Ziel A
Schreibe den Auszug aus dem Buch Exodus beginnend bei „9   Weil denn“ und endend bei „aus Ägypten führst.“ erneut ab. Setze dabei überall „Hebräer“ an die Stelle von „Israeliten“.

Ausgewählter Auszug
....
2019.01.27 (Ex. 3,1-15- Auszüge): Berufen zur Zukunft

Exodus (2. Buch Mose)

Kap. 3, 1-8a(8b-9)10(11-12)13-14(15) Die gerahmten Vers(teile) sollen eigentlich weggelassen werden.

1   Mose aber hütete die Schafe Jitros, seines Schwiegervaters, des Priesters in Midian, und trieb die Schafe über die Wüste hinaus und kam an den Berg Gottes, den Horeb.

2   Und der Engel des HERRN erschien ihm in einer feurigen Flamme aus dem Dornbusch. Und er sah, dass der Busch im Feuer brannte und doch nicht verzehrt wurde.

3   Da sprach er: Ich will hingehen und diese wundersame Erscheinung besehen, warum der Busch nicht verbrennt.

4   Als aber der HERR sah, dass er hinging, um zu sehen, rief Gott ihn aus dem Busch und sprach: Mose, Mose! Er antwortete: Hier bin ich.

5   Er sprach: Tritt nicht herzu, zieh deine Schuhe von deinen Füßen; denn der Ort, darauf du stehst, ist heiliges Land!

6   Und er sprach weiter: Ich bin der Gott deines Vaters, der Gott Abrahams, der Gott Isaaks und der Gott Jakobs. Und Mose verhüllte sein Angesicht; denn er fürchtete sich, Gott anzuschauen.

7   Und der HERR sprach: Ich habe das Elend meines Volks in Ägypten gesehen, und ihr Geschrei über ihre Bedränger habe ich gehört; ich habe ihre Leiden erkannt.

8   Und ich bin herniedergefahren, dass ich sie errette aus der Ägypter Hand und sie aus diesem Lande hinaufführe in ein gutes und weites Land, in ein Land, darin Milch und Honig fließt,

    in das Gebiet der Kanaaniter, Hetiter, Amoriter, Perisiter, Hiwiter und Jebusiter.

9   Weil denn nun das Geschrei der Israeliten vor mich gekommen ist und ich dazu ihre Drangsal gesehen habe, wie die Ägypter sie bedrängen,

10 so geh nun hin, ich will dich zum Pharao senden, damit du mein Volk, die Israeliten, aus Ägypten führst.

11 Mose sprach zu Gott: Wer bin ich, dass ich zum Pharao gehe und führe die Israeliten aus Ägypten?

12 Er sprach: Ich will mit dir sein. Und das soll dir das Zeichen sein, dass ich dich gesandt habe: Wenn du mein Volk aus Ägypten geführt hast, werdet ihr Gott dienen auf diesem Berge.
....
Eingabematerial
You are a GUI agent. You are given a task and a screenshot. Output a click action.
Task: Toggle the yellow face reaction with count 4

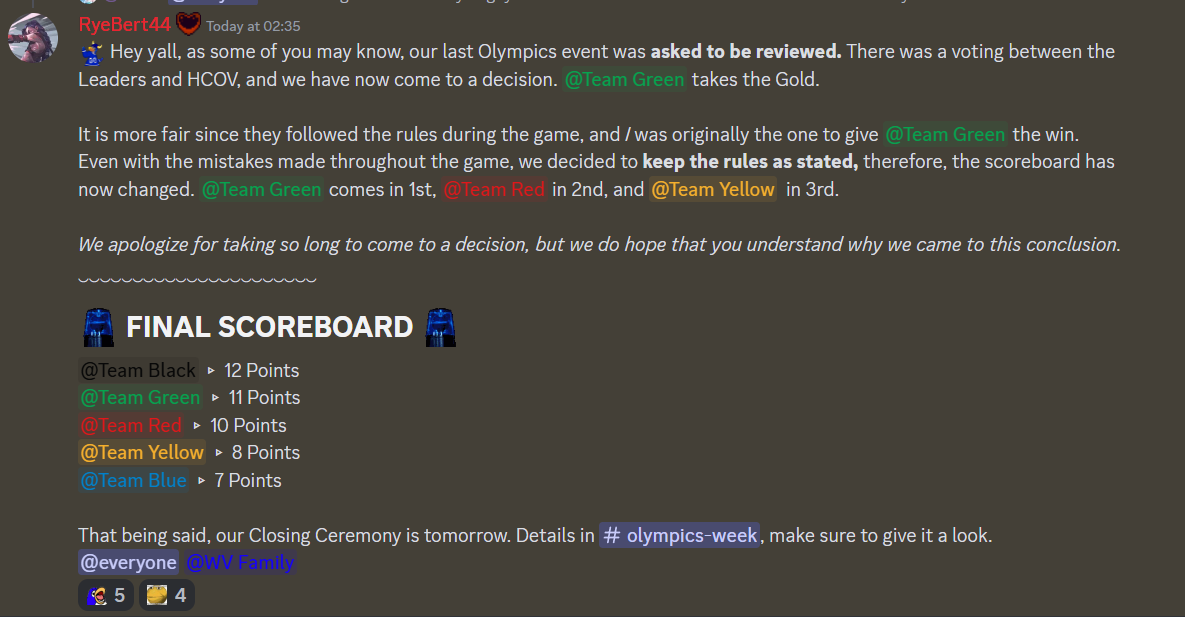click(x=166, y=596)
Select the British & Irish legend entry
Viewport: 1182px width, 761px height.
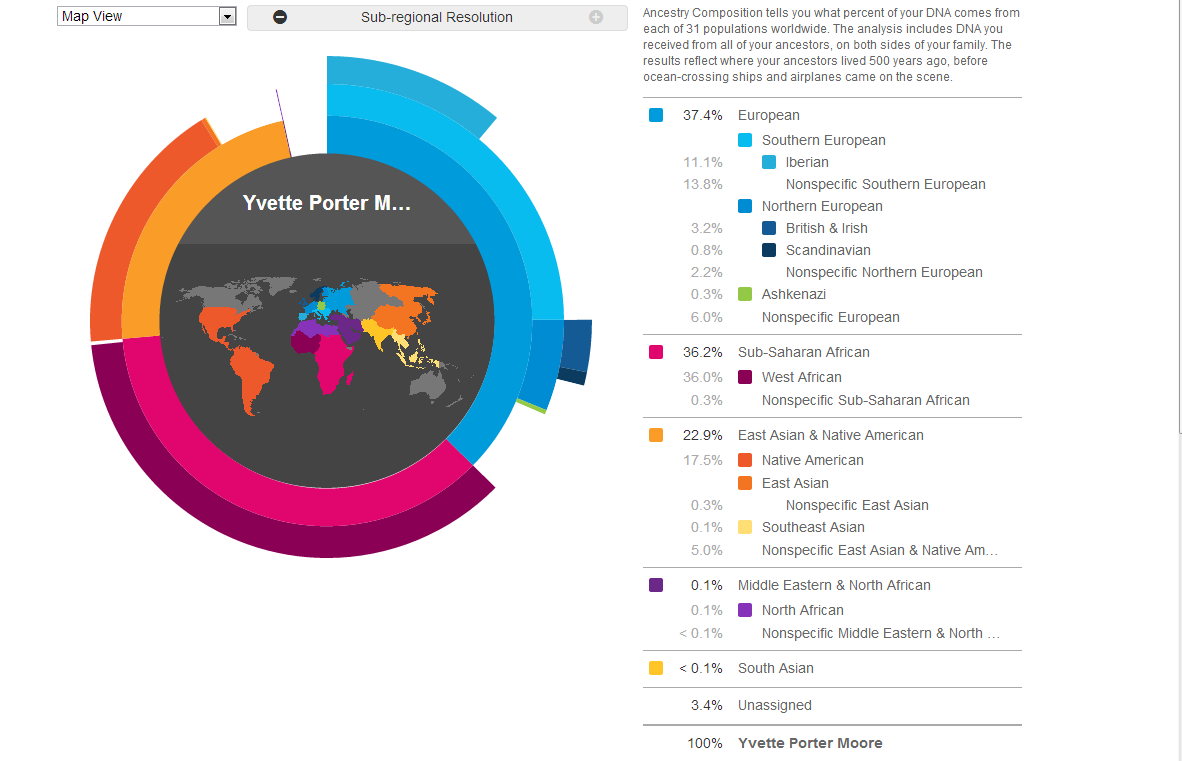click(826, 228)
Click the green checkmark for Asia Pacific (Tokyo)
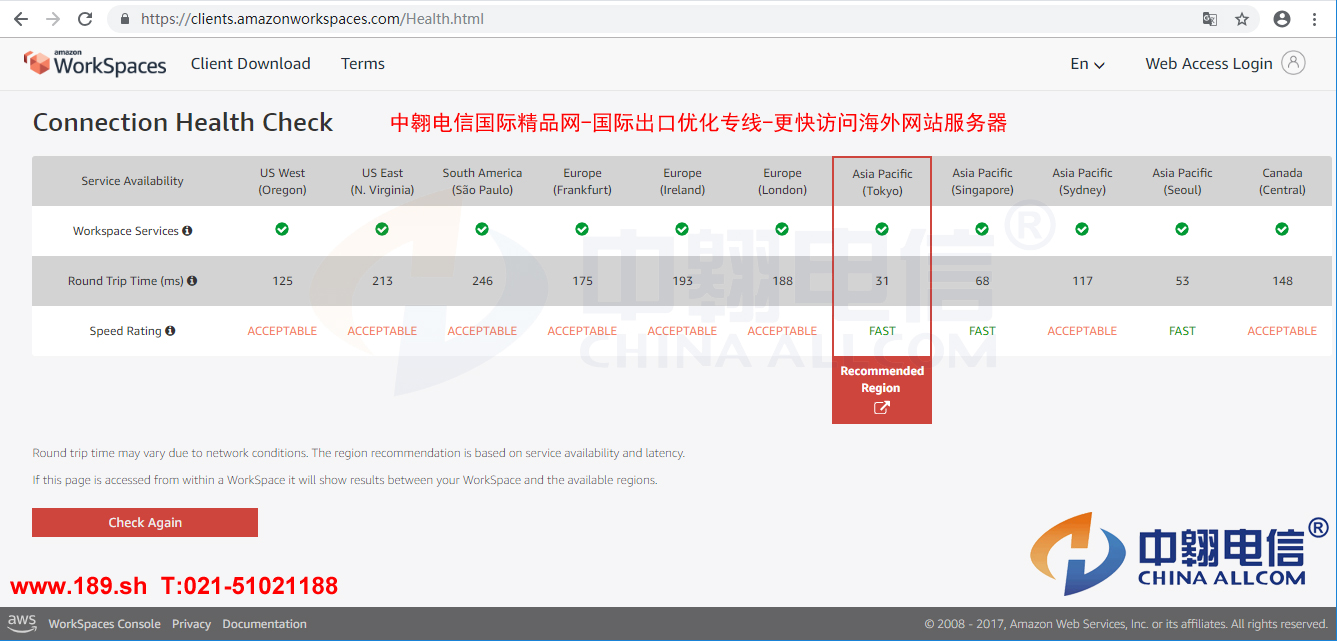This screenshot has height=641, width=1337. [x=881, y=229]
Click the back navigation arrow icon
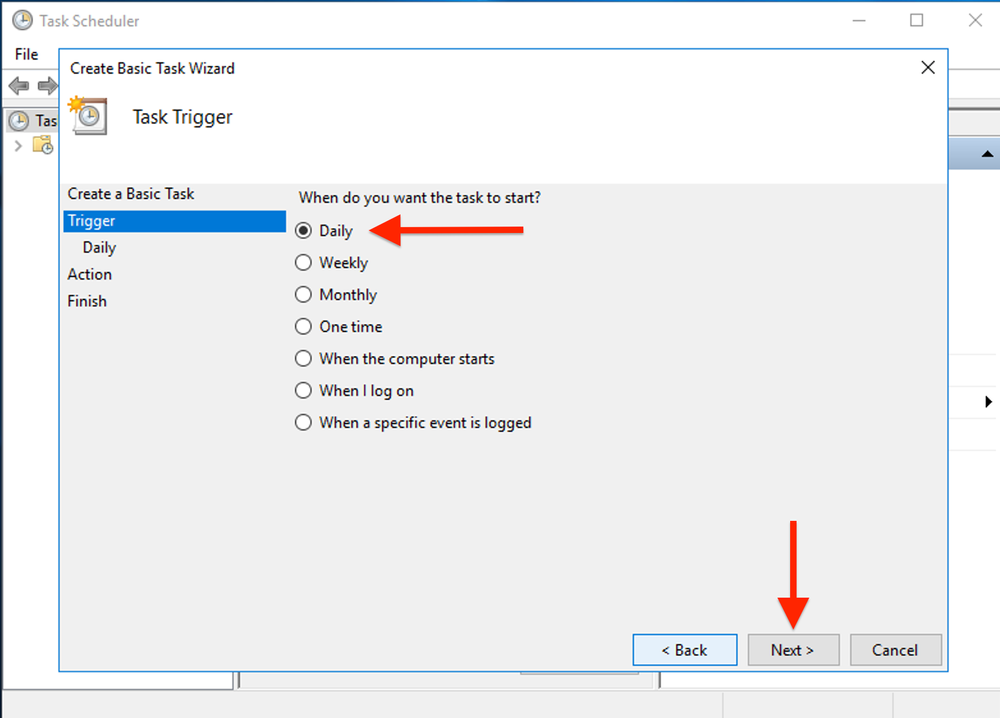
....
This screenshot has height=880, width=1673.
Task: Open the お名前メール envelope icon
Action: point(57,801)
....
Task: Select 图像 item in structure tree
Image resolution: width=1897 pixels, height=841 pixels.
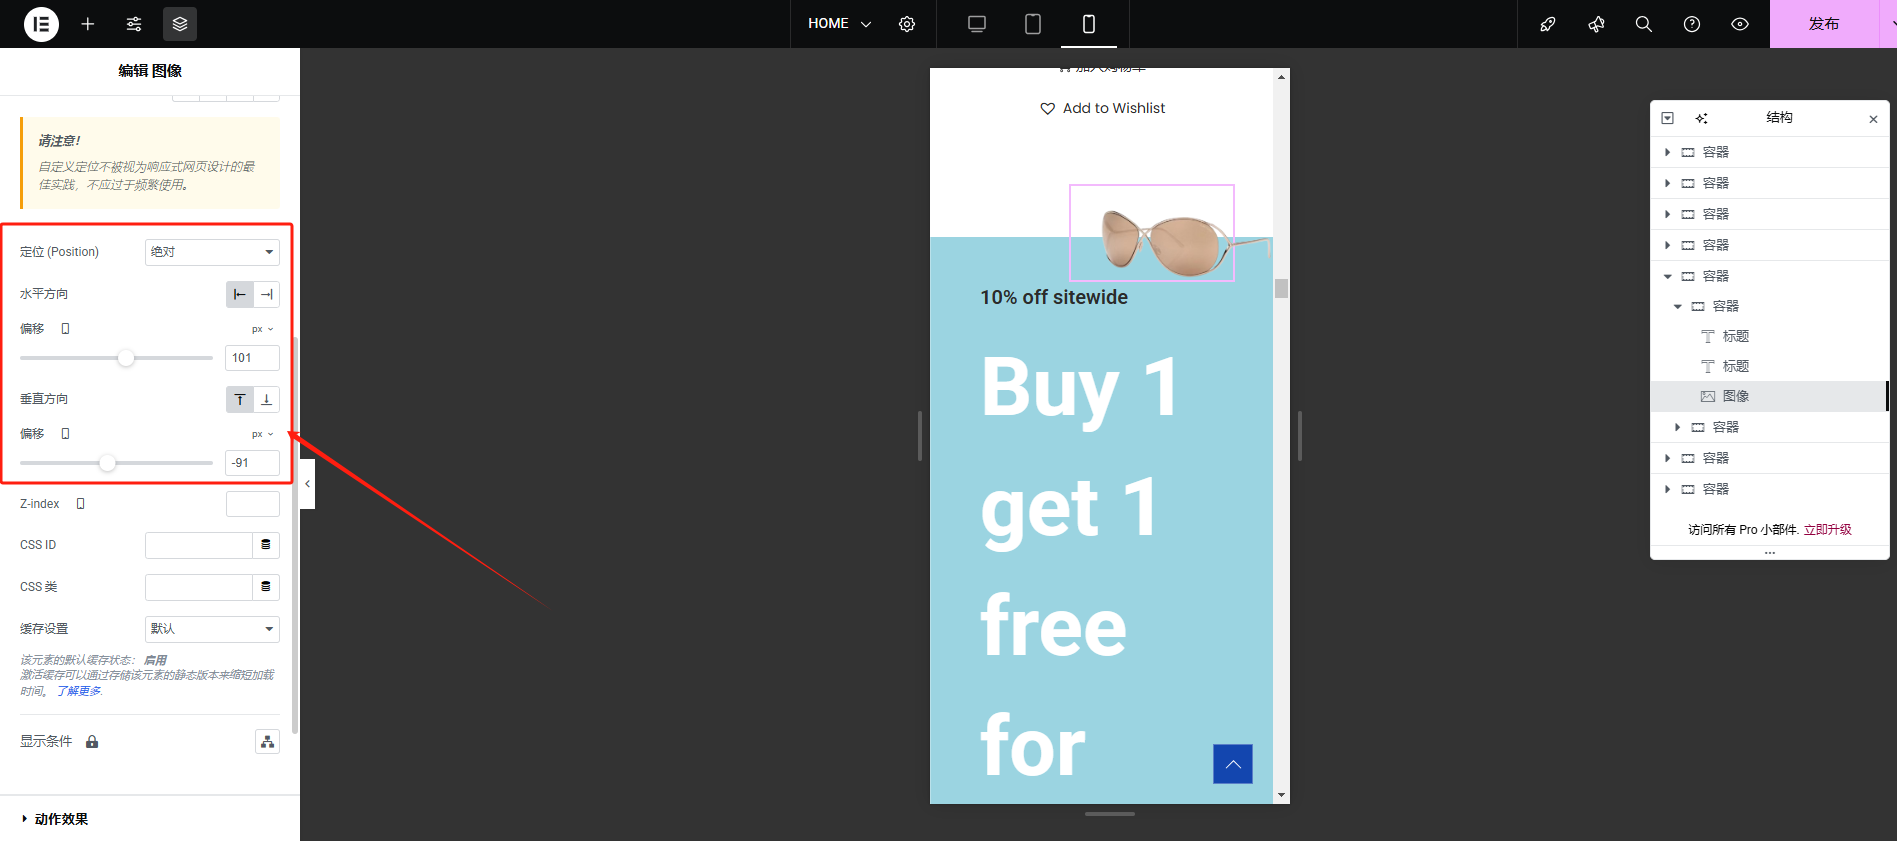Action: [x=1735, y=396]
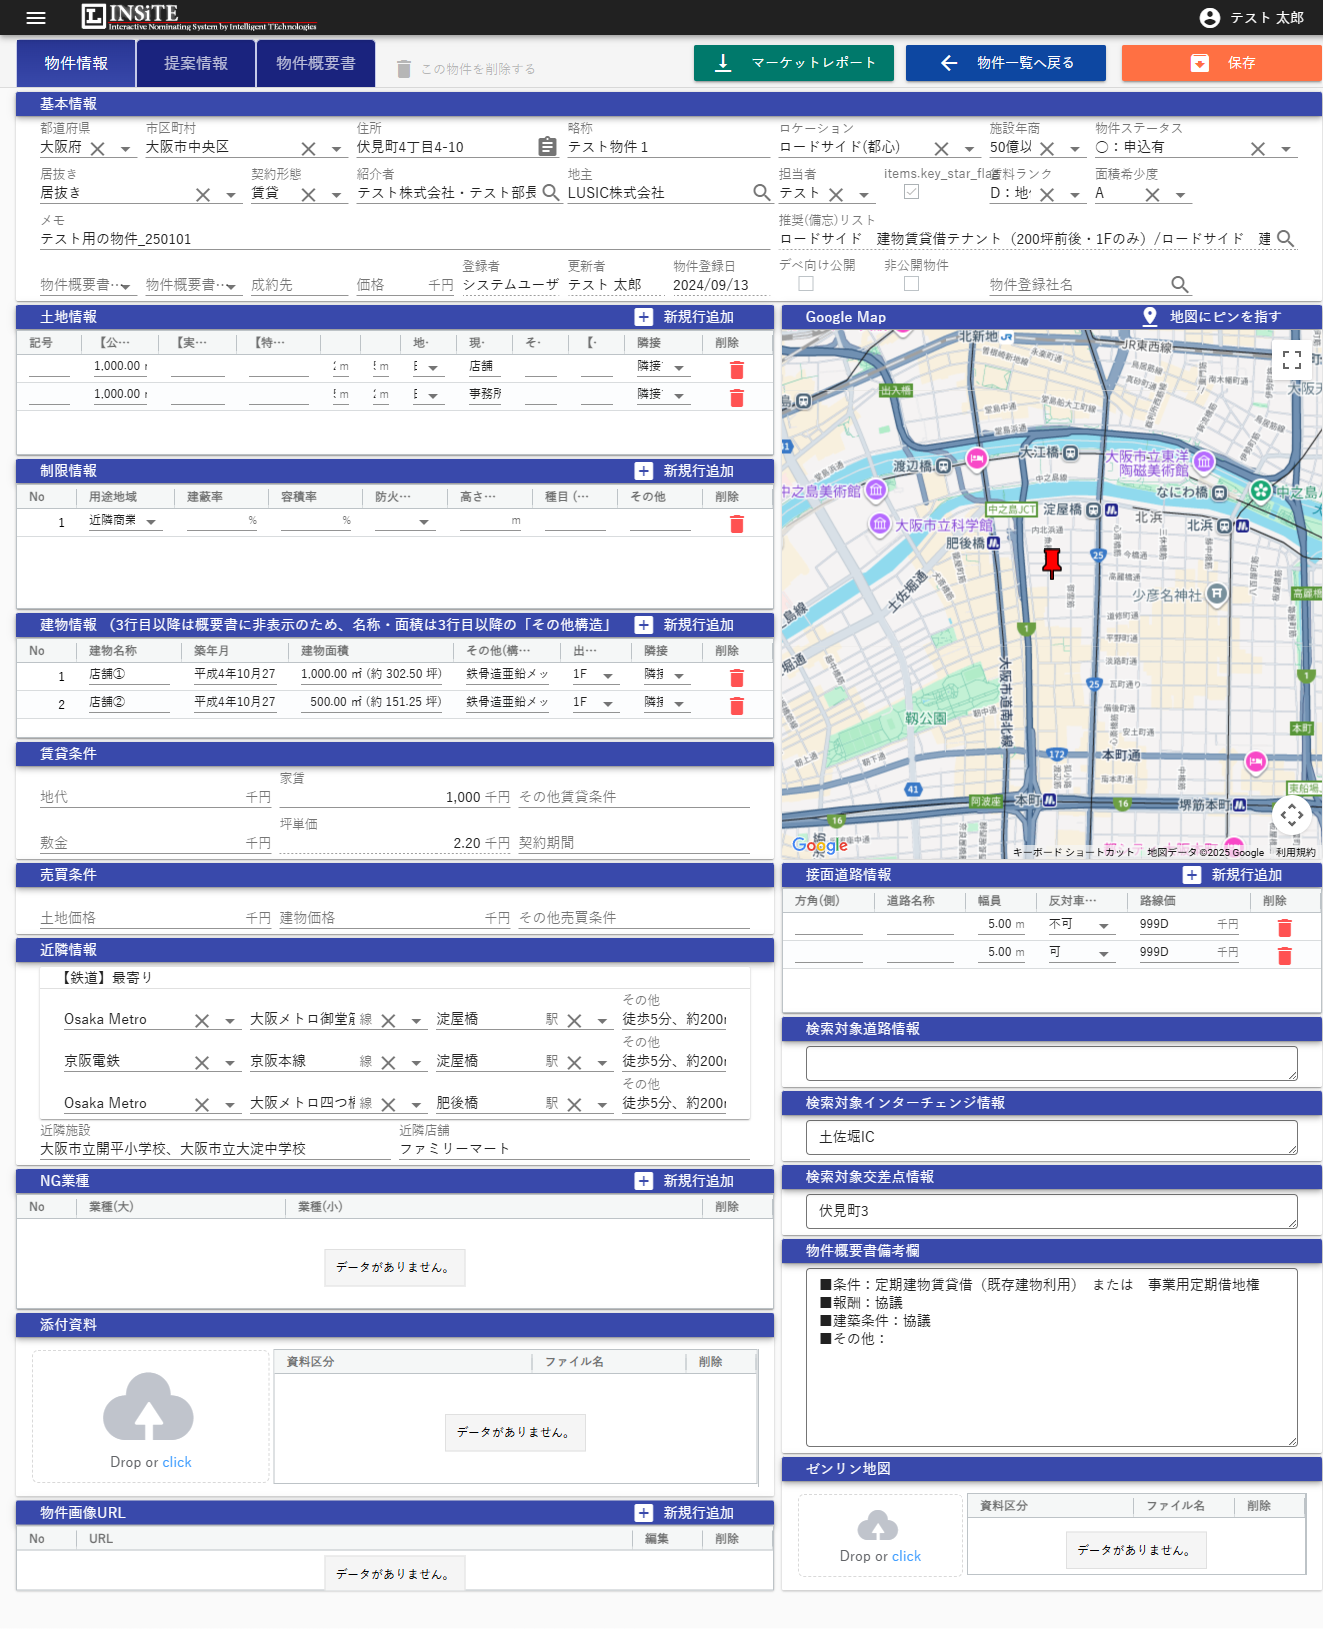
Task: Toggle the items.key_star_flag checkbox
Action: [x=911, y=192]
....
Ziel B
Übernimm aus den Datensätzen die Zeilen beginnend bei der Zeile mit „This screenshot has height=880, width=1673.“ und endend bei der Zeile mit „Action: point(57,801)“ wortgetreu.

Ergebnis A
9   Weil denn nun das Geschrei der Hebräer vor mich gekommen ist und ich dazu ihre Drangsal gesehen habe, wie die Ägypter sie bedrängen,

10 so geh nun hin, ich will dich zum Pharao senden, damit du mein Volk, die Hebräer, aus Ägypten führst.

Ergebnis B
This screenshot has height=880, width=1673.
Task: Open the お名前メール envelope icon
Action: point(57,801)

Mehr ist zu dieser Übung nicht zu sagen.